Last night I went to my school Xmas dance in a big, fancy hotel. I arrived earlier than my friends so I had to walk in and just drift around making small talk with people. I was friendly but people kept ignoring at me and pointing at me. I have never felt so embarrassed and lonely in my life. Everyone was getting photos together and there was me standing in a corner no one bothering to talk to me and me trying not to cry. I eventually left and went and found a chair to sit on and cried my eyes out - I just want to be normal. I thought I could go to that dance and be a normal teenage girl for one night but no.
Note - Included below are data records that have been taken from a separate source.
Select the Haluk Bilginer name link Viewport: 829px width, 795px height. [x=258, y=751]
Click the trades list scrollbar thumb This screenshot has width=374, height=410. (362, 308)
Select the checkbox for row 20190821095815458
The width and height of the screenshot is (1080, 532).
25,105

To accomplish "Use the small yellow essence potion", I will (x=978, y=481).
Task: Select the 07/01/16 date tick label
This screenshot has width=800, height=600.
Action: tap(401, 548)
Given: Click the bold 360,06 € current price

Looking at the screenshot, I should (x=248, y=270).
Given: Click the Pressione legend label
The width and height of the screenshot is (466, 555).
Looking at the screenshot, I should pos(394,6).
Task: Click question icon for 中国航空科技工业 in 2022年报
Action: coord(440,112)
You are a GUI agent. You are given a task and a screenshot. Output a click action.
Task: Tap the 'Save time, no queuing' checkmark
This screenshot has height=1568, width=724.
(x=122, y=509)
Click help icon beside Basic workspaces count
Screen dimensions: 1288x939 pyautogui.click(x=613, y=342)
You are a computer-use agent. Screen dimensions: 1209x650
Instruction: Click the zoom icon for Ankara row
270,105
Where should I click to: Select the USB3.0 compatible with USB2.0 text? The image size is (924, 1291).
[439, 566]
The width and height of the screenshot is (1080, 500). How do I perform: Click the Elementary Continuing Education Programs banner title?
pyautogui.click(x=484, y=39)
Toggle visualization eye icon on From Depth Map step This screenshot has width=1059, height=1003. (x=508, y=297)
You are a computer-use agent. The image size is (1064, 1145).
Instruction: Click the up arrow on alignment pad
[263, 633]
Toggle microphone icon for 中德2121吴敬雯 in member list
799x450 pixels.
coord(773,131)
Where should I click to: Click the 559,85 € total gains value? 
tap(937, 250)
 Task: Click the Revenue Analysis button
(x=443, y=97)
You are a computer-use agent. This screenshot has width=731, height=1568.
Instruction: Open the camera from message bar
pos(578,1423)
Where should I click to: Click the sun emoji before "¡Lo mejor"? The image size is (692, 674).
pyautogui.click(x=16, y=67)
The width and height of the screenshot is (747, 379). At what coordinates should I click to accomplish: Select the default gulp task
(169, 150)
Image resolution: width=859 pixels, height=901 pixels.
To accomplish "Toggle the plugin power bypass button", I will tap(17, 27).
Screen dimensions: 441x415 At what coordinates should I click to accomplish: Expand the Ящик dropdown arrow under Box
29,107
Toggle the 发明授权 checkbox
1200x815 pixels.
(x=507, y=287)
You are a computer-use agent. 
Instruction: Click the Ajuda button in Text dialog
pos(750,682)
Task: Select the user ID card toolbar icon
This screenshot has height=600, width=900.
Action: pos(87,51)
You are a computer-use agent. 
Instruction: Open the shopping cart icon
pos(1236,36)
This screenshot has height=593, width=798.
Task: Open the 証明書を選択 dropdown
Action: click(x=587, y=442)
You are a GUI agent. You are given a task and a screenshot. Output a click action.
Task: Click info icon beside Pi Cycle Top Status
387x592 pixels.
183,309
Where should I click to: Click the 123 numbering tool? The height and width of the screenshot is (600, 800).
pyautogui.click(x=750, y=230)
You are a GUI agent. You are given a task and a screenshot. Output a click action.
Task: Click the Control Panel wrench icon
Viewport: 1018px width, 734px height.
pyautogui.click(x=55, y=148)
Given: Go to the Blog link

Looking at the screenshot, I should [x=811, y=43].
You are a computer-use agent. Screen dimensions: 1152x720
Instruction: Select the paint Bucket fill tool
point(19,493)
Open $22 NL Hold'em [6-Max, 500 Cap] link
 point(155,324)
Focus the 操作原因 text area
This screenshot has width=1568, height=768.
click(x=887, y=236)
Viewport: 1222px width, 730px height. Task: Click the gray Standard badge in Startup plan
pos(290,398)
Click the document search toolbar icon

I eventually had to go home because I just couldn't stand it. I was just wondering if anyone had any advice? I am feeling awful today and just wanting to hide and never face my school again, but I have mock exams soon so I have to study but my mental health is really poor right now. I am also feeling slightly angry that no one thought to even just say hi to me or even ask to join them, which was the way I was raised. I try so hard but I just keep getting things wrong. I go to a very academic school and the pressure they put on me is insane. The teachers were all angry at me for leaving and I feel so awful for wasting my mums hard earned money on that stupid dance.
Sorry this was more of a rant!
Any comments or advice would be greatly appreciated x
Hi. It is difficult not being “normal.” I know this more than you will ever know. But concentrate on yourself. You are unique and special in your own way. Take a day for yourself. Do something fun.
Eventually you learn to feel sorry for the irrational, reactionary neurotypicals.